La politica ha gli strumenti, li ha sempre avuti, ma finora è mancata la volontà. Il carcere è percepito dalla politica e dall’opinione pubblica come un mondo separato, isolato, del quale interessarsi solo quando la violenza o la tragedia è tale da non consentire di ignorarla. In quel caso si interviene provando a mettere una toppa, mentre ciò di cui il sistema di detenzione ha bisogno è di una riforma complessiva, che intervenga alle radici dei problemi.

Non ne facciamo una questione di etica. Quanto di mancanza di attenzione per la legalità e di interesse verso una certa fetta della società. Quando si tratta di mettere sul piatto della bilancia le iniziative da portare avanti, pesano di più quelle che consentono di ottenere maggior consenso e di introdurre soluzioni che per i cittadini sono avvertite come prioritarie. Le carceri, coi detenuti e le loro famiglie, non rientrano certo in queste categorie. L’approccio dei governi che si sono succeduti negli ultimi decenni è stato quello di “fare” solo quando il danno era stato già prodotto e tale da rendere indispensabile un’azione. Così i detenuti e le loro famiglie “si tengono buoni” ancora per un po’, fino all’episodio successivo, quando poi si ripete lo stesso iter. Questo approccio non può funzionare in eterno.
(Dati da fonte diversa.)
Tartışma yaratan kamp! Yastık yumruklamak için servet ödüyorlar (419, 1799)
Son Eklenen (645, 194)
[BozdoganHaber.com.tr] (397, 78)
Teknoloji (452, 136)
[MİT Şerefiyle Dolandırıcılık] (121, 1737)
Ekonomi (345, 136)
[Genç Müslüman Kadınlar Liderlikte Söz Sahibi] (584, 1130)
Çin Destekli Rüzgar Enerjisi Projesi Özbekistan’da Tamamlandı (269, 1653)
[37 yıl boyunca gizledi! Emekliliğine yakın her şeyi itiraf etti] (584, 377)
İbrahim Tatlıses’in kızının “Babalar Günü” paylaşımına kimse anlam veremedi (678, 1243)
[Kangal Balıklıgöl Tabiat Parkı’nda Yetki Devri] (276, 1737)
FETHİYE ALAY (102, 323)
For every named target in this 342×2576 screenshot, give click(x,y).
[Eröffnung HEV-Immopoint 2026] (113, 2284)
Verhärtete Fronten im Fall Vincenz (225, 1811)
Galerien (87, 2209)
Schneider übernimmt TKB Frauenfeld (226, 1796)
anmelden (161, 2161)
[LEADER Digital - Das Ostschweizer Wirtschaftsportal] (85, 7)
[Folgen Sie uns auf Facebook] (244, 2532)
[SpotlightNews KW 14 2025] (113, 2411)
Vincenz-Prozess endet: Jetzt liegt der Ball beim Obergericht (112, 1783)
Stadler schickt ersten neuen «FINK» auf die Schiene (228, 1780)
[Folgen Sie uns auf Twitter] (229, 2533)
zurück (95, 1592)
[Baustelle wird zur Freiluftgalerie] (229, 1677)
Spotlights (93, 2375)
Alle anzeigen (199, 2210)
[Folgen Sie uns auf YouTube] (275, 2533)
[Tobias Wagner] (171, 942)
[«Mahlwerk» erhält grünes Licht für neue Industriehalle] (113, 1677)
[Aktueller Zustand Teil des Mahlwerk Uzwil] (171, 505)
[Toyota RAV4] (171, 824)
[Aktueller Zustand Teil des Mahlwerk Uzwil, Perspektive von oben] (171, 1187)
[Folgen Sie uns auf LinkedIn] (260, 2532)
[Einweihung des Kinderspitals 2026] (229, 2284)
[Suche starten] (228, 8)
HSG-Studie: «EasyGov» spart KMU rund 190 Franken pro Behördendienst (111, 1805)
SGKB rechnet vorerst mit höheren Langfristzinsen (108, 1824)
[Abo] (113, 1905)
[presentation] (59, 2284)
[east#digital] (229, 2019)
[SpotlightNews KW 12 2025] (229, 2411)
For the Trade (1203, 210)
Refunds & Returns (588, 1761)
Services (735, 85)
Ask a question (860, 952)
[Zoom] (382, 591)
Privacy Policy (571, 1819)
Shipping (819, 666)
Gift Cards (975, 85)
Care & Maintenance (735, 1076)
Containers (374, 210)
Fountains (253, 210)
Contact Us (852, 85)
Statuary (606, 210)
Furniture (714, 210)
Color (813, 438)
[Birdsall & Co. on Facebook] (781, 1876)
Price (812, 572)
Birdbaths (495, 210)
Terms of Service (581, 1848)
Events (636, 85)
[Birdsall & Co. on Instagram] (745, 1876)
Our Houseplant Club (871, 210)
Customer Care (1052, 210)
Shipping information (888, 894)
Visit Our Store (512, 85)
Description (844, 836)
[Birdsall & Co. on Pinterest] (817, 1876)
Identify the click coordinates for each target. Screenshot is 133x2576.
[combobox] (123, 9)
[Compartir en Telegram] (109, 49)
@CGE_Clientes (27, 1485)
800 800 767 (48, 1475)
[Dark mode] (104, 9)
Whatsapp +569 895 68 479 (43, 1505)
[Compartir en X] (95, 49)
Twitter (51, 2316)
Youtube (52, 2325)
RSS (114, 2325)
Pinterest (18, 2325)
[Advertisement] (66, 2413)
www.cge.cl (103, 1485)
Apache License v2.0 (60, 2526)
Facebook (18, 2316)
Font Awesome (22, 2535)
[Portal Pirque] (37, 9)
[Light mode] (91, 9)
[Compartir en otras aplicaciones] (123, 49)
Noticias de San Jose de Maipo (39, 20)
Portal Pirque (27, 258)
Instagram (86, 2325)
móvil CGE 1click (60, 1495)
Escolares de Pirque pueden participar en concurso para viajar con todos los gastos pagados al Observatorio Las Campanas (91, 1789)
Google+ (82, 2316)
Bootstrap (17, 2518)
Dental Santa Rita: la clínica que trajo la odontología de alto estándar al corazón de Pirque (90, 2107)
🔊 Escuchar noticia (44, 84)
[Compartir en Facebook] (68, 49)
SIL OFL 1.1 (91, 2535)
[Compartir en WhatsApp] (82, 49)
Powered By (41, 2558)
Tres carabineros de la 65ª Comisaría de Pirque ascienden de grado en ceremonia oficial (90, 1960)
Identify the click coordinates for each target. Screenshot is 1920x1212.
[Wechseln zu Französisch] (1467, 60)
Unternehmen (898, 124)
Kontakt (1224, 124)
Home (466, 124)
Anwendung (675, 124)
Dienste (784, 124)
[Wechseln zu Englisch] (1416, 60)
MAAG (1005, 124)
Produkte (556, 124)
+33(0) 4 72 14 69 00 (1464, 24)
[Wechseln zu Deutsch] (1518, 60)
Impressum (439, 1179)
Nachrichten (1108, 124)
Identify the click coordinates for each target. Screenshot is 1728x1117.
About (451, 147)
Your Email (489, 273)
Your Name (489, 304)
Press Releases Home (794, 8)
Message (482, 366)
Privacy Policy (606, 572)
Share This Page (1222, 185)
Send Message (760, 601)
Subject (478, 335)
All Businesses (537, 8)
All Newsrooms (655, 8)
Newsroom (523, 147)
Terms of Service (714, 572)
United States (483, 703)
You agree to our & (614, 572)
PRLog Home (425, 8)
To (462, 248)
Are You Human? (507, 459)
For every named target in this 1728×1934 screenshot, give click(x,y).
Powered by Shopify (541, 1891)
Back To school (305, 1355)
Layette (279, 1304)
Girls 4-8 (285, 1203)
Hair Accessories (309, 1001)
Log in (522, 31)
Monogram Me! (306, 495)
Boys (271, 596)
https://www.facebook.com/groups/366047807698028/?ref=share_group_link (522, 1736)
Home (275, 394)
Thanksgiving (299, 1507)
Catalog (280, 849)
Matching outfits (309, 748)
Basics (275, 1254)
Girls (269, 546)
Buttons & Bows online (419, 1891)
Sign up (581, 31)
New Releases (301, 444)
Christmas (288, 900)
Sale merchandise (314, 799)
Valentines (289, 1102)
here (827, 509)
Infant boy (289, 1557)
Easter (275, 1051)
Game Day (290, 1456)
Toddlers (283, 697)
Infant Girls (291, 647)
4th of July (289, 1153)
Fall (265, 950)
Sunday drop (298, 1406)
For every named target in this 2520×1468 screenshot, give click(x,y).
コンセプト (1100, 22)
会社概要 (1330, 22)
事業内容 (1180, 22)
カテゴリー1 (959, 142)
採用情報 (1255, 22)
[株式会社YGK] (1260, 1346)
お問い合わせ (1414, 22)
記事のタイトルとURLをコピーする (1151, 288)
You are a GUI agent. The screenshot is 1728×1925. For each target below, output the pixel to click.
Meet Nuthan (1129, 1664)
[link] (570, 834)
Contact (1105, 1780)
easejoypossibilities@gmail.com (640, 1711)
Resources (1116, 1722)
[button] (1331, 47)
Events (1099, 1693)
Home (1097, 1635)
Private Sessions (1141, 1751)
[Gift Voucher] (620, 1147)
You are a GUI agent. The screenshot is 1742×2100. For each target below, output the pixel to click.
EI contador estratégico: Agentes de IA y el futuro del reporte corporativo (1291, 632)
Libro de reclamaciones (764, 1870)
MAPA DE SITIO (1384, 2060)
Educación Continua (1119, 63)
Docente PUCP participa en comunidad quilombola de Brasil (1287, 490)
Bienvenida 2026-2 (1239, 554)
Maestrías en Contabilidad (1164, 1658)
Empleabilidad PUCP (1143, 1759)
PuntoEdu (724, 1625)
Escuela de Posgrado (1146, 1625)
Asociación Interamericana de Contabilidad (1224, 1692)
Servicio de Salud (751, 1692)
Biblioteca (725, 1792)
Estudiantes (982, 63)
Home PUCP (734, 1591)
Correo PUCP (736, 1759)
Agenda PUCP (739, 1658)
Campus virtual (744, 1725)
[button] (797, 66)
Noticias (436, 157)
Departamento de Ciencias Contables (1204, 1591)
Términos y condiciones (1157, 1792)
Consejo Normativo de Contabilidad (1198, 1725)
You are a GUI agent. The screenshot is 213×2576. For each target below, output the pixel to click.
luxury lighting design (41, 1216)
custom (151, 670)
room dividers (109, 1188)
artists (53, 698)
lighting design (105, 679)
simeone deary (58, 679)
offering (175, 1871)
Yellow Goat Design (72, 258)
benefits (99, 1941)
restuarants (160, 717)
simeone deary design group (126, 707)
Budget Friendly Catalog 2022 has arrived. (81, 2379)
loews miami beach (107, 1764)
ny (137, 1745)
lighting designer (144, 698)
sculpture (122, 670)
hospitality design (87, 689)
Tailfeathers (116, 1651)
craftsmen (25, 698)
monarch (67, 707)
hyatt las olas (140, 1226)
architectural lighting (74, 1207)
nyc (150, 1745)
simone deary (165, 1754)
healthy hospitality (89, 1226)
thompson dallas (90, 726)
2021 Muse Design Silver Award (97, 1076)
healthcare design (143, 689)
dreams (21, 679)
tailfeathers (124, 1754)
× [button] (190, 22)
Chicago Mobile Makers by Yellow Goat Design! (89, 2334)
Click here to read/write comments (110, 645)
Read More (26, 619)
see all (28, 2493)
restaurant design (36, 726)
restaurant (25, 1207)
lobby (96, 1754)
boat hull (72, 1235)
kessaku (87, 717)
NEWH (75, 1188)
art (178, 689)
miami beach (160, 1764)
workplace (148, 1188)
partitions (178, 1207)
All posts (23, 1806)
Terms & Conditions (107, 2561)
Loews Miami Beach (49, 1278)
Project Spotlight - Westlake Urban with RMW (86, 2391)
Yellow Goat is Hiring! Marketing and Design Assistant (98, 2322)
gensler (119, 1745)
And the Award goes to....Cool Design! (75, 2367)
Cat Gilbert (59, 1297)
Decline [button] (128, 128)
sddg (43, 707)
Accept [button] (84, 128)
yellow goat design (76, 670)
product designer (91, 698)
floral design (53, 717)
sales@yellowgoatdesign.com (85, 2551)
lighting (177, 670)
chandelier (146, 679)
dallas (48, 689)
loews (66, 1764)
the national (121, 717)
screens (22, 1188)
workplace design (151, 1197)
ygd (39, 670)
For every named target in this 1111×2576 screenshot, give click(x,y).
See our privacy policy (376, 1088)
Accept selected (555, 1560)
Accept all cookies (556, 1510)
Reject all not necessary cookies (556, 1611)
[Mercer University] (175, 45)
Ricordiamoci che non esistono i “nostri” diritti. I diritti sono diritti di tutti. Lottando per le libertà e i diritti di uno, combattiamo per le libertà e i diritti di tutti, fuori e dentro i confini nazionali. Significa darsi da fare per garantire quanto acquisito e perché si ottenga di più, progredendo, annullando le discriminazioni che colpiscono le fasce più vulnerabili. Significa salvaguardare la democrazia, i suoi principi e le sue fondamenta e, laddove, ancora non c’è, vuol dire promuoverla.